Intel: Technischer Rückschritt um Strom zu sparen?
Bisher war nur wenig zu den neuen Chips bekannt, doch nun sind im Vorfeld der International Solid States Curcuits Conference (ISSCC) in der nächsten Woche einige Details an die Öffentlichkeit gelangt, die Auskunft darüber geben, was von Intels neuen Spar-Prozessoren zu erwarten sein wird.
Aus Intels Ankündigungen für die ISSCC geht hervor, dass der Prozessorhersteller in der Tat den neuen "Silverthorne" vorstellen wird. Den technischen Beschreibungen des neuen Chips ist zu entnehmen, dass er aus 47 Millionen Transistoren bestehen wird und in einem 45-Nanometer-Prozess gefertigt werden soll.

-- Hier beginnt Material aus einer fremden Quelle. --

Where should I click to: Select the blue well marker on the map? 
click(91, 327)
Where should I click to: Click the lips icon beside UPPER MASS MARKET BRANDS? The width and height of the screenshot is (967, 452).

Darüber hinaus wird die Größe mit 25 Quadratmillimetern angegeben. Der Stromverbrauch wird von Intel mit weniger als zwei Watt beziffert. Offenbar wagt der Hersteller mit "Silverthorne" allerdings einen Schritt zurück in die Vergangenheit, um eine derart niedrige Leistungsaufnahme zu gewährleisten.
Statt Anfragen, wie bei modernen Prozessoren von Intel und AMD üblich, ohne eine bestimmte Reihenfolge zu verarbeiten, setzt man bei der neuen CPU auf eine Verarbeitung der Daten nach einander. Dadurch lässt sich zwar Strom sparen, doch die Leistungsfähigkeit wird gegenüber der sonst üblichen Vorgehensweise eingeschränkt.
Intels Konkurrent VIA setzt bisher auf dieses Konzept, um seine Chips besonders sparsam zu machen. Ausgerechnet VIA kündigte jedoch vor einigen Tagen eine neue Prozessorarchitektur an, mit der man sich davon abwendet, bei gleichbleibend niedrigem Stromverbrauch aber mehr Leistung erzielen will.
Intels neue Angaben zu "Silverthorne" bestätigen die Vermutung des VIA-Chefentwicklers Glenn Henry, der voller Selbstbewusstsein behauptet hatte, dass Intels neue CPUs in Sachen Leistung eher ein Rückschritt sein würden. Henry ist überzeugt, dass VIA mit seinen neuen Prozessoren mehr Leistung bieten kann als Intels "Silverthorne".
Ob dem tatsächlich so sein wird, muss sich in den kommenden Monaten zeigen. Zahlreiche Hersteller haben Laptops und Mini-PCs auf Basis der neuen "Diamondville" Plattform angekündigt, bei der "Silverthorne" CPUs mit bis zu 2 Gigahertz eingesetzt werden sollen. Ob VIA Recht behalten wird, werden wir also erst gegen Mitte des Jahres wissen.